AT&T and Verizon Wireless are still working to launch support for intercarrier VoLTE, despite missing the initial target. The companies expected to allow one another's customers to connect VoLTE calls between them before the end of 2015. Adam Koeppe, vice president of network planning and technology at Verizon, said the trials are going well and the two carriers plan to offer the service at some point later this year. AT&T and Verizon each offers its own customers VoLTE, which requires both the caller and recipient to have compatible handsets and LTE coverage. VoLTE paves the way for HD voice calling, as well as RCS-based services, such as rich messaging and video calls.
Verizon CEO and Chairman Lowell McAdam yesterday released a statement siding with Apple in the Apple vs. FBI case over whether the FBI can force Apple to help it break into the encrypted data on an iPhone. "Verizon is committed to protecting customer privacy and one of the tools for protecting that privacy is encryption. We support the availability of strong encryption with no back doors. The case with Apple presents unique issues that should be addressed by Congress, not on an ad hoc basis." Although the case ostensibly involves just one terrorist's phone, Apple CEO Tim Cook has been joined by many industry leaders in decrying the precedent the case would set, which could easily lead to weak or bypassed encryption in all phones, allowing all governments — and criminals — access to private data on phones. While Apple challenges the FBI in court — and has said it is prepared to take the case to the Supreme Court — Congress will hold hearings on the issue next week, with both Apple and the FBI scheduled to testify.
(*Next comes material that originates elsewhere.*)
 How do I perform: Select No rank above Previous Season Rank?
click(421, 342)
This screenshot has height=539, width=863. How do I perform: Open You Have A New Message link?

T-Mobile will commence trials of 5G technologies with partners Nokia and Ericsson during the second half of the year, says Nokia. The companies plan to use the 28GHz band for testing, which is one of the bands proposed for 5G usage. Their goal is to "support massive bandwidth capacity and virtual zero latency." The tests will allow T-Mobile to evaluate 5G technologies and help it plan for its future network upgrades. Unlike AT&T and Verizon Wireless, T-Mobile doesn't expect to deliver 5G to its customers until 2020 or later. AT&T and Verizon have said they'll have some 5G service available as soon as 2017 and 2018. The ITU has not yet defined what 5G will be, but the focus is as much on minimizing latency as it is on allowing devices to reach the internet at blistering speeds. Verizon is pushing forward with testing aggressively as it hopes to play a role in defining the 5G standard. T-Mobile is treading into the 5G waters more cautiously. "We're looking forward to working with Nokia to bring 5G capabilities out of the lab and into field trials with LTE technology and spectrum we already have today," said T-Mobile CTO Neville Ray. "Building on investments we've made to deliver America's fastest 4G LTE, this puts us on the path to real 5G use cases once 5G consumer smartphones are available in the 2020+ timeframe."